Le témoignage de Claudine Jarguel se confond avec celui de Pascale Monthé, 65 ans, elle aussi retraitée et grand-mère de deux petits-enfants de 4 et 7 ans : «Les polluants éternels, j’en avais entendu parler à la télé, mais quand j’ai appris que la commune de Saint-Aubin-lès-Elbeuf était concernée, ça m’a inquiétée pour l’avenir de mes petits-enfants.» Elle s’est installée dans la commune des boucles de Seine en 2004 et se plaît dans ce cadre de vie «où tout est à proximité, avec un peu de ville et un peu de campagne». Les révélations sur les rejets de BASF la laissent bouche bée : «Comment peut-on résoudre ça maintenant ? Est-ce qu’il est trop tard ? Ce que je n’arrive pas à comprendre, c’est qu’on n’en parle pas. Ici, la pollution, c’est tabou, ça a toujours été tabou !»
«Il y a un tas de gens qui travaillent là-bas, ça représente beaucoup d’emplois, mais il y a des règles à respecter», tente de nuancer une autre habitante, qui ne souhaite pas donner son nom. Le site du chimiste allemand compte 240 salarié·es. «J’ai acheté ici avec les moyens que j’avais, mais je ne compte pas rester indéfiniment. Les risques d’exposition à la pollution, ça fait partie des raisons», lâche, pour sa part, une riveraine de la plateforme chimique.
«Il faut que les autorités apportent des réponses»
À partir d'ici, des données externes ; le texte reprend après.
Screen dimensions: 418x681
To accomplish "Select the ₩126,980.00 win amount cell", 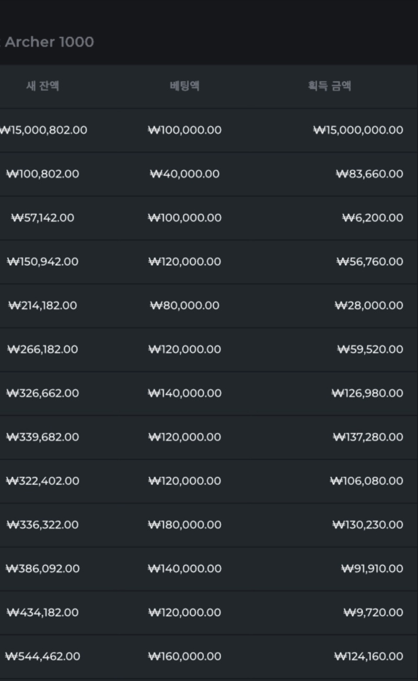I will coord(367,393).
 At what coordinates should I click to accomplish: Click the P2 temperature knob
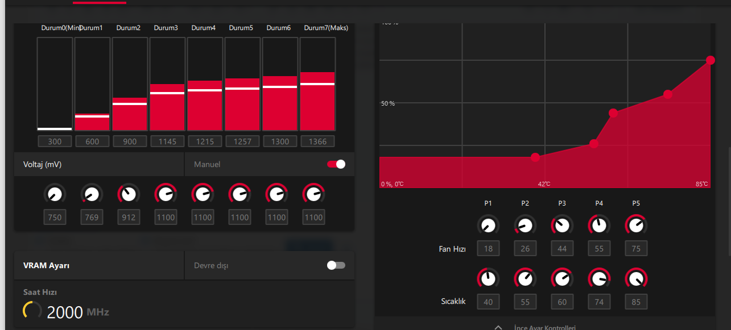point(525,279)
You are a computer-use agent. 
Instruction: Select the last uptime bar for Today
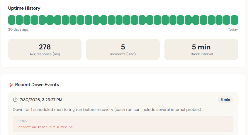point(234,20)
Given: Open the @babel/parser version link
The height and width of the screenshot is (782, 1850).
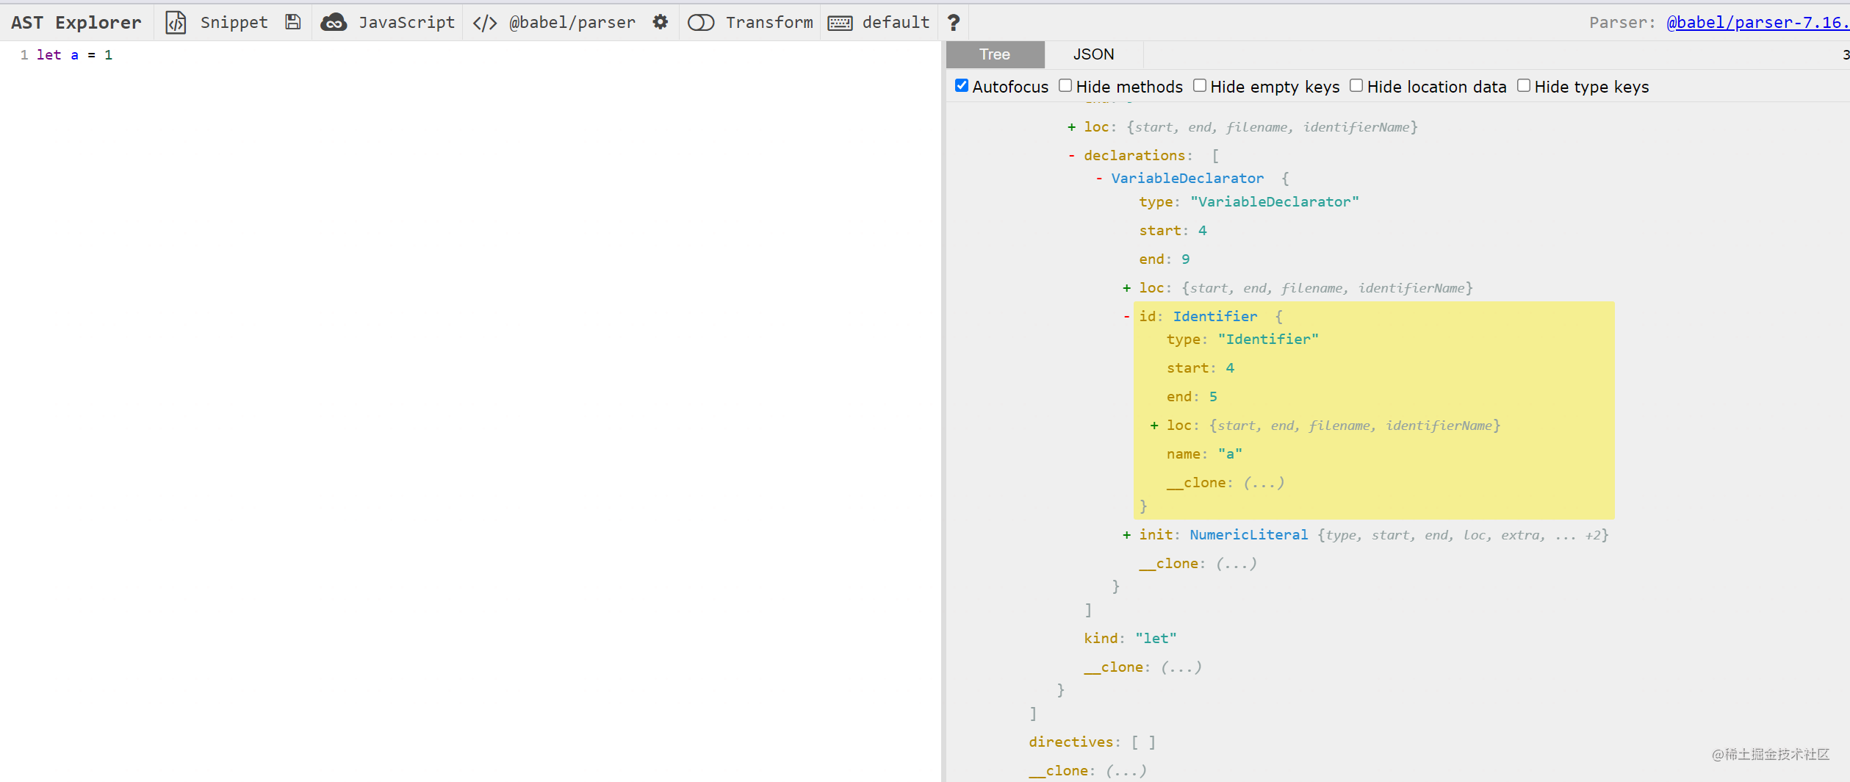Looking at the screenshot, I should [x=1756, y=23].
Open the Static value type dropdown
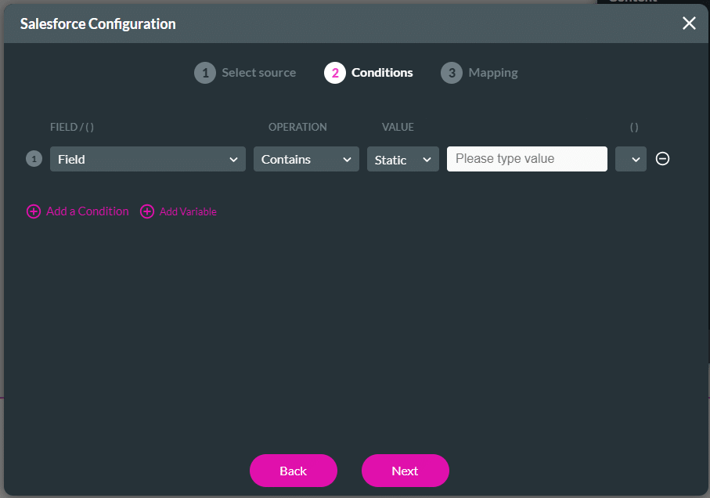This screenshot has height=498, width=710. point(402,158)
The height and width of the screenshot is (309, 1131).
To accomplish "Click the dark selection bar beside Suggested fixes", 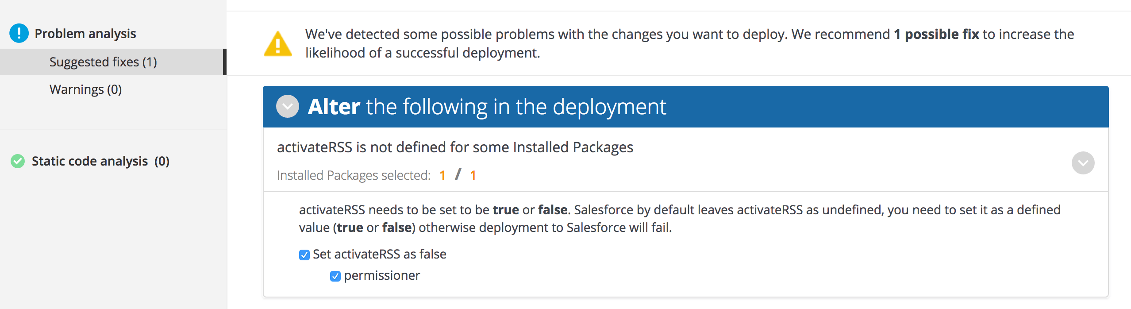I will coord(225,62).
Veste bleue et chemise, Arlen Richard-Piedeleu, 30 ans, nous donne rendez-vous à l’espace des Foudriots, une place de centre-ville où les Saint-Aubinois·es affluent en fin de journée pour faire leurs courses ou boire un café au bar-tabac du coin. Pour cet habitant de Saint-Aubin-lès-Elbeuf «de toujours», auto-entrepreneur et engagé dans diverses associations locales, la mise au jour de l’ampleur des rejets de PFAS par BASF entame un peu plus la confiance entre citoyen·es et industriels. «On en a marre du discours qui consiste à dire “il n’y a pas de problème”, jusqu’au jour où il y a un problème», cingle-t-il. «Il y a un gros passif dans l’agglomération», appuie le trentenaire. Il évoque l’incendie de Lubrizol, survenu en 2019, et celui de l’entrepôt de Bolloré Logistics, en 2023, qui a vu partir en fumée 900 tonnes de batteries au lithium qui continuent, encore aujourd’hui, de menacer la nappe phréatique.
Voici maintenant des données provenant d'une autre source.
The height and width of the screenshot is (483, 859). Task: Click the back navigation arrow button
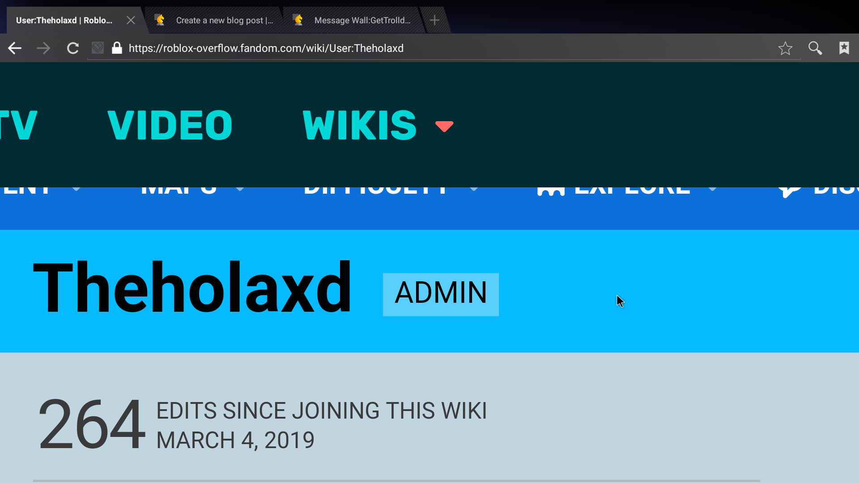coord(15,48)
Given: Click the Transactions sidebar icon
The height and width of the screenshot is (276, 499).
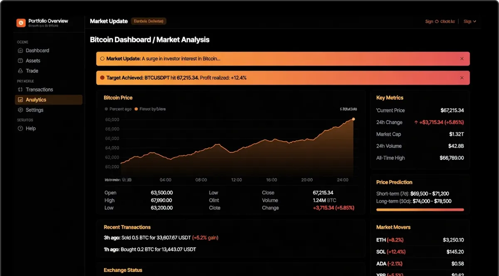Looking at the screenshot, I should (x=20, y=90).
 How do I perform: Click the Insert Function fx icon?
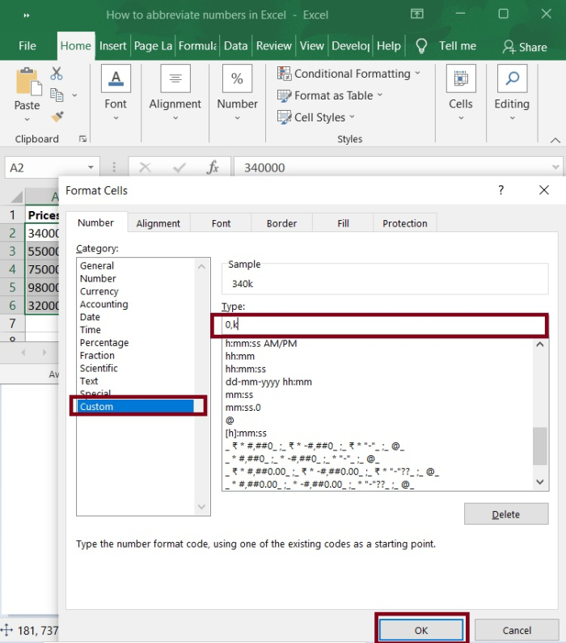[213, 167]
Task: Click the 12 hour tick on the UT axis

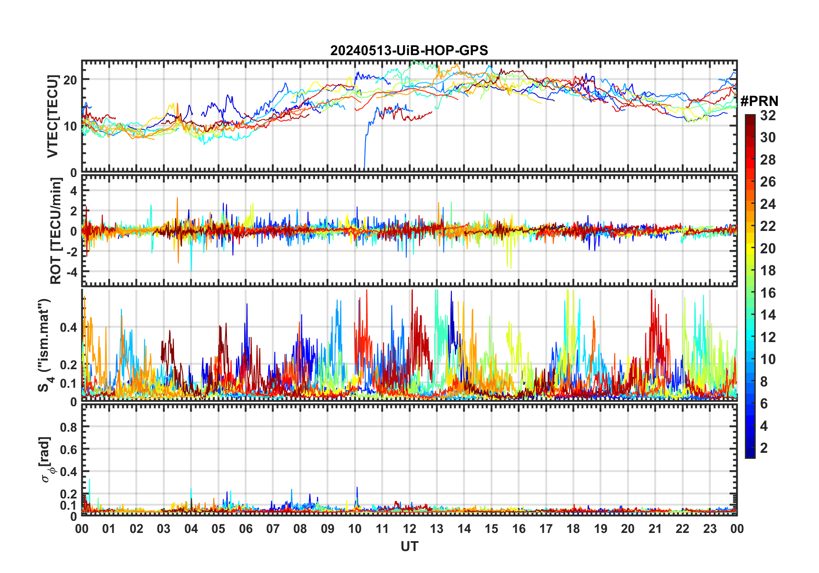Action: (410, 529)
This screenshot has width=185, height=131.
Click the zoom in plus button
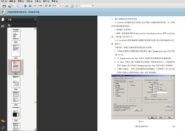(50, 6)
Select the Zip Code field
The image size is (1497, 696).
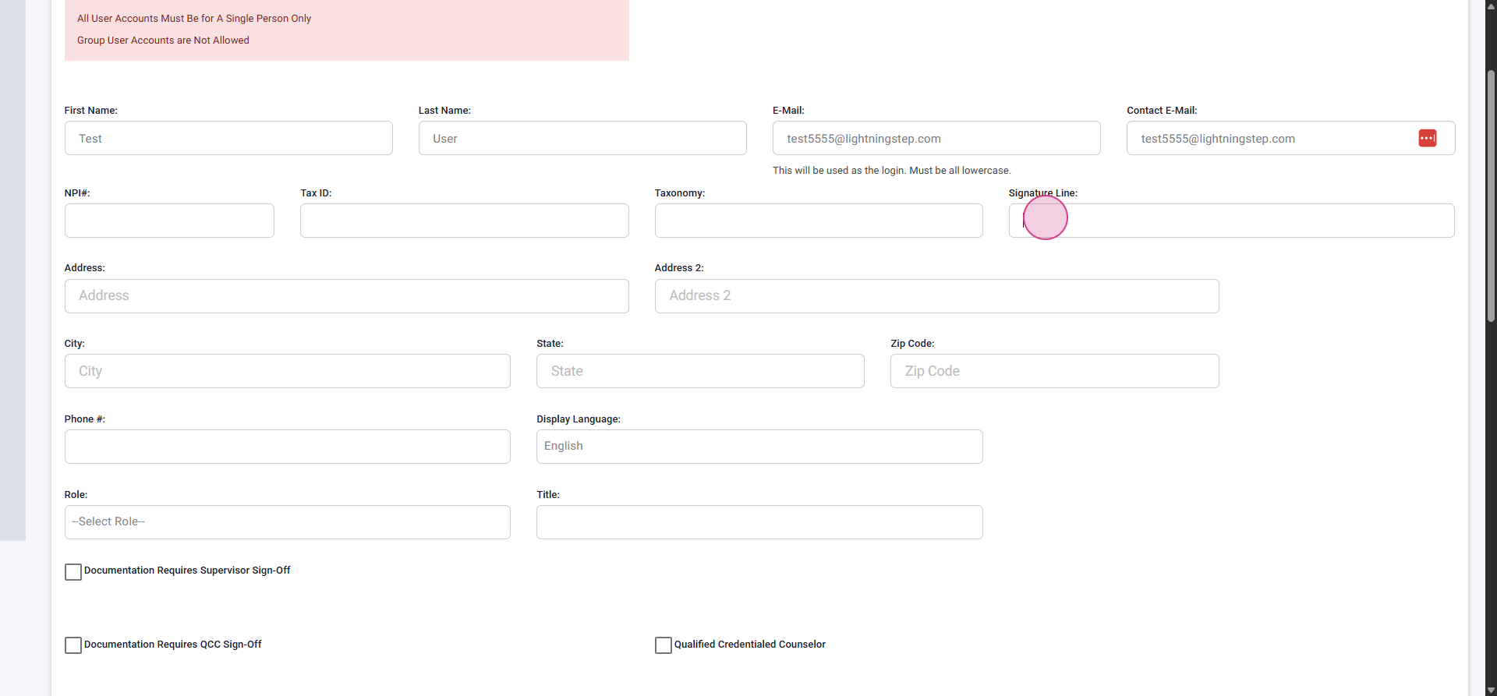click(x=1054, y=371)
«Maintenant que les rejets de PFAS sont connus, des travaux devraient permettre de les réduire. Mais depuis combien de temps BASF en rejette [un arrêté préfectoral atteste de la présence du TFA sur le site industriel depuis au moins 2007, NDLR] ? En quelle quantité ? Pour quels risques sanitaires ? Il faut que les autorités apportent des réponses à ces questions», développe Arlen Richard-Piedeleu. Avec son association, il prévoit d’organiser un «campus populaire» centré sur les «problématiques environnementales locales», pour faire «progresser la connaissance de ces enjeux, notamment des PFAS, chez les habitants».
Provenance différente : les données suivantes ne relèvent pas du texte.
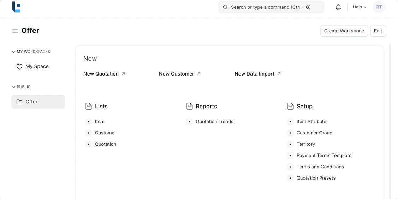The width and height of the screenshot is (397, 199).
Task: Collapse the MY WORKSPACES section
Action: (x=14, y=52)
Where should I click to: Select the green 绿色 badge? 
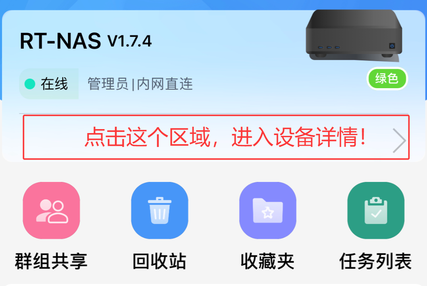[x=387, y=79]
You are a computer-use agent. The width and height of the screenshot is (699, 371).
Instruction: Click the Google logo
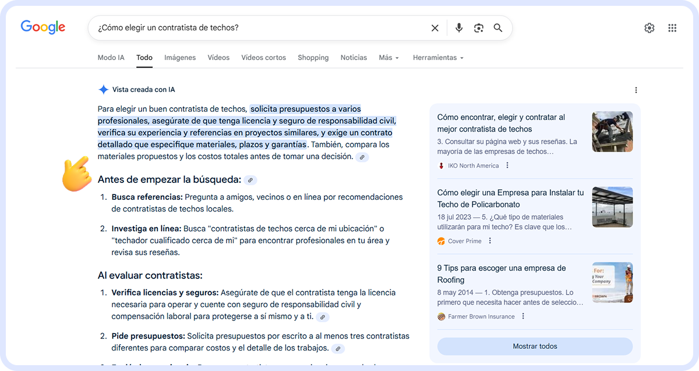coord(43,27)
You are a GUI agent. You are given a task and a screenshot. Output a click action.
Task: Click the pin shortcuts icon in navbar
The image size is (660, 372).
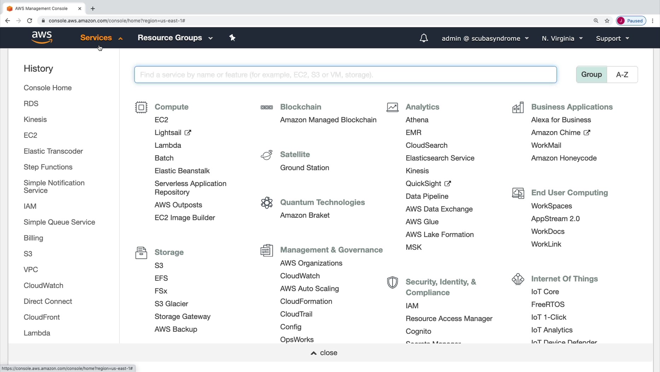coord(232,38)
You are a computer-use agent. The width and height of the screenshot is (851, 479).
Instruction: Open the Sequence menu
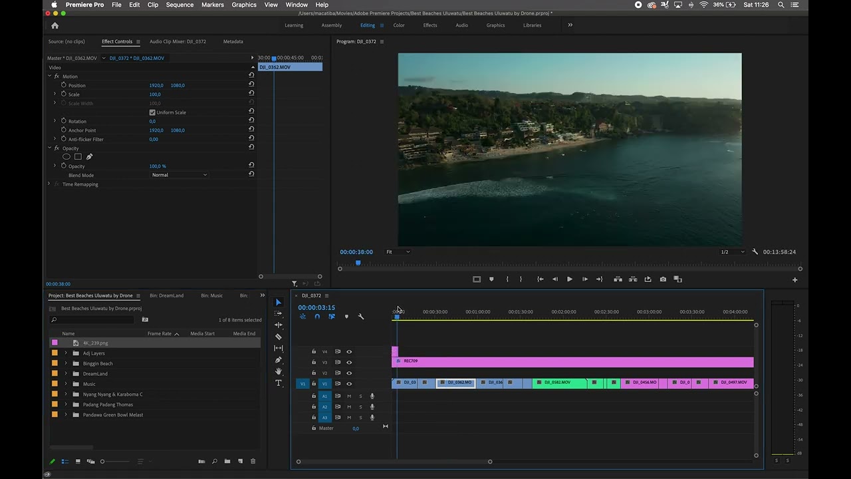[x=178, y=5]
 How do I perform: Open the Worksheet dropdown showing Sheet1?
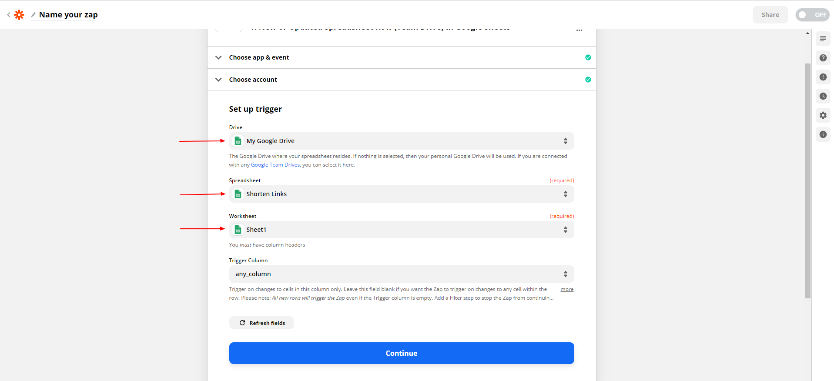tap(401, 230)
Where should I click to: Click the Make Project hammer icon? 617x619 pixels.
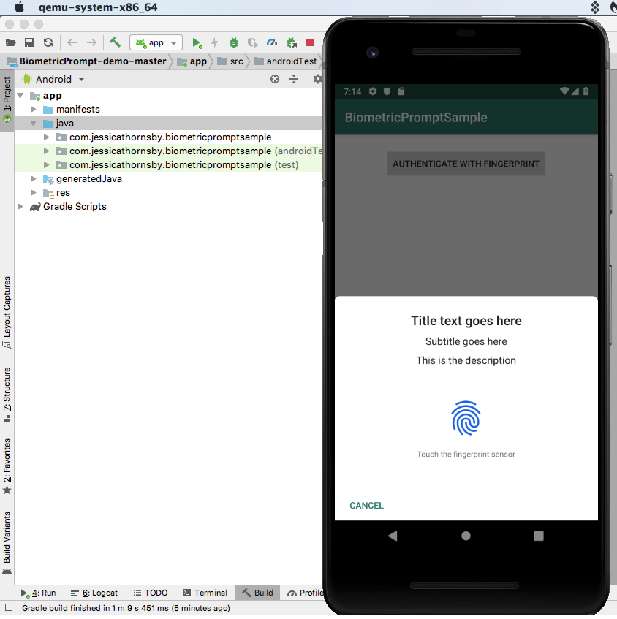coord(116,42)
Un plan de réduction des rejets «en cours de déploiement»
Pour la vice-présidente en charge de la transition écologique, de la santé et de la sécurité sanitaire et industrielle à la métropole de Rouen, Charlotte Goujon, «ce sont des problématiques de santé, d’environnement, avec des incidences financières qui peuvent être importantes. Il faut absolument avancer sur la réglementation des PFAS». À ce jour, le TFA n’est pas encadré en France. Seule existe la norme de 100 nanogrammes par litre dans l’eau potable pour les 20 PFAS jugés les plus préoccupants – dont le TFA ne fait pas partie. Le captage de Saint-Aubin-lès-Elbeuf a déjà présenté des dépassements de cette limite. «Une interconnexion est envisagée pour pouvoir substituer ce captage par une ressource [en eau] plus sécurisée», annonce Charlotte Goujon.
Sollicitée, la maire de Saint-Aubin-lès-Elbeuf, Karine Bendjebara-Blais, n’a pas donné suite.
La préfecture, quant à elle, a pris un arrêté en décembre 2024 qui impose à BASF la mise en place de systèmes de traitement pour réduire les rejets de TFA. L’industriel devra aussi réaliser une étude pour évaluer sa capacité à se passer de la molécule.
Contacté, le groupe BASF indique : «Nous sommes engagés à inclure la réduction du TFA dans nos plans d’amélioration continue des activités du site. Pour cela, un plan d’action de réduction à la source a été validé par les autorités. […] Il est en cours de déploiement sur le site.»